Whilst you might think that it’s common for an influencer’s profile to consist of sponsored post after sponsored post, this isn’t necessarily what you want to see when looking for someone to work with. A professional influencer won’t just be promoting every product or service that comes their way - they’ll be choosy with their time and content creation efforts.

If you’re looking for authenticity in your sponsored content, you’re better to choose a selective influencer who aligns well with your brand. For example, if you’re selling a health and wellness product, you might like to reach out to popular sports figures who specialise in this kind of product.


 4. They don’t have enough content

On the other side of the coin, if the influencer you’re looking into has tonnes of followers but doesn’t seem to have many posts, this could be a big red flag - if they aren’t posting much, how have they amassed that many followers?

Influencers don’t need to be posting every day to be authentic, but true professionals who take their role as an influencer seriously will have a regular content schedule that consists of sponsored posts as well as general posts about their lives and activities.


5. They’re inexperienced

If your budget is pretty tight, you might think that reaching out to a less experienced influencer is the way to go - but it could be more of a hassle than it’s worth. Every person and their dog (literally) wants to be an influencer, but there’s a whole lot of effort that needs to be put in behind the scenes to make it work.
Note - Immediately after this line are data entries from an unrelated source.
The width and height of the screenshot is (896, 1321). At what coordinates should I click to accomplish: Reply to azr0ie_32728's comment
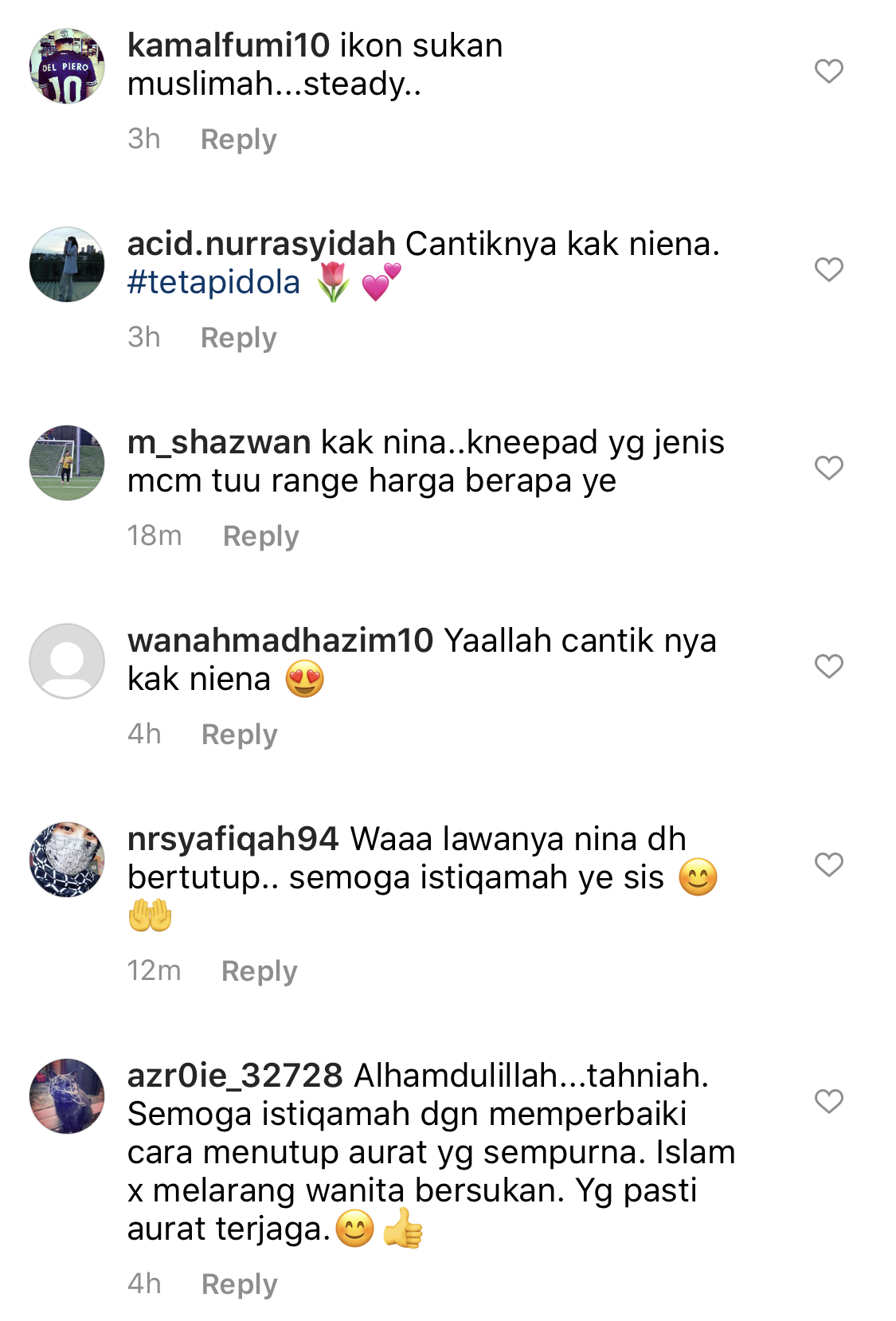pos(239,1284)
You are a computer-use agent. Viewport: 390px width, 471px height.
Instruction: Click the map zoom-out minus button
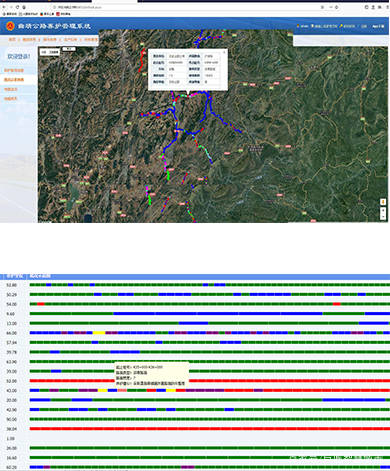click(383, 217)
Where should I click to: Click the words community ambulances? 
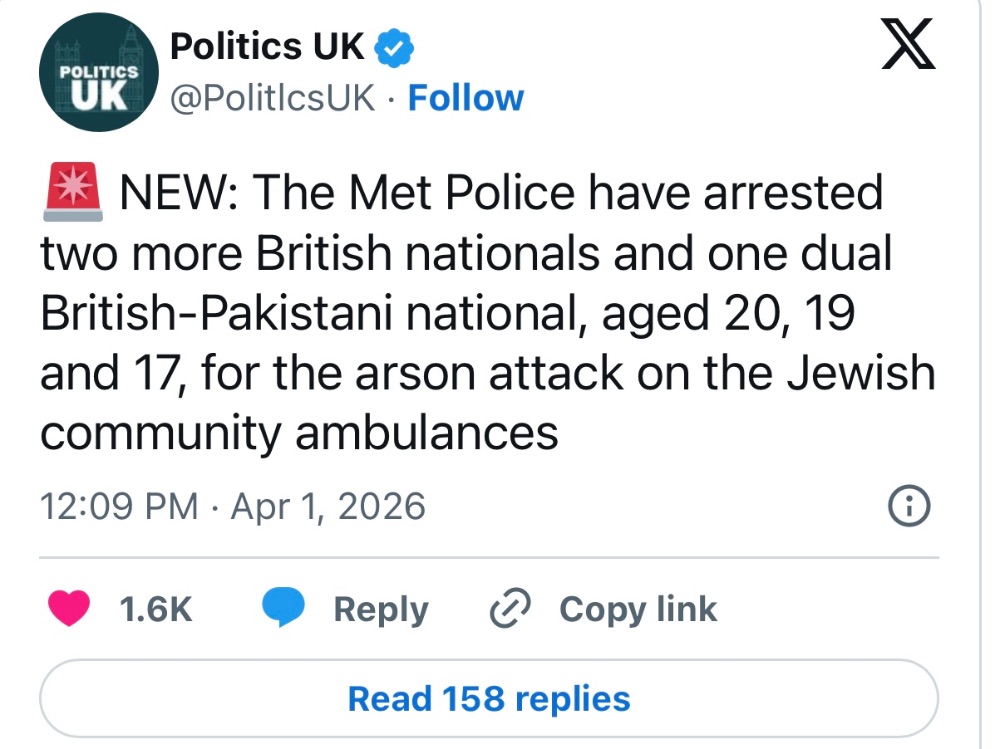click(x=299, y=433)
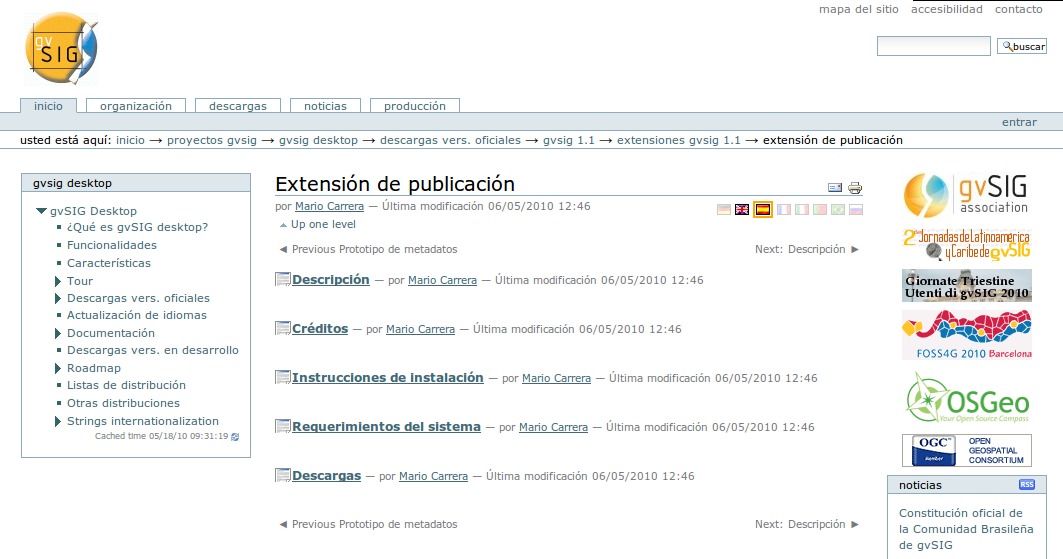Click the RSS badge in noticias

pos(1026,485)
It’s been estimated that up to 50% of sponsored content engagement is fake, so to protect yourself from throwing your money down the drain, it’s important that the right paperwork and expectations are agreed upon from the beginning. Experienced, serious influencers will be well-versed in this, and they’ll be able to walk you through how they plan to get authentic engagement for their post. They’ll also be savvy with any usage rights or filming consent.

If it all seems a bit too complicated, and you don’t have time to find the right influencer for the job, don’t stress. Influencers are not the be all and end all of your marketing success. Because 90% of people trust suggestions from family and friends, your existing customers are actually your best salespeople. Try out a referral campaign, or ask for reviews and testimonials to build your social proof. And if you need a hand, we’re always here to help!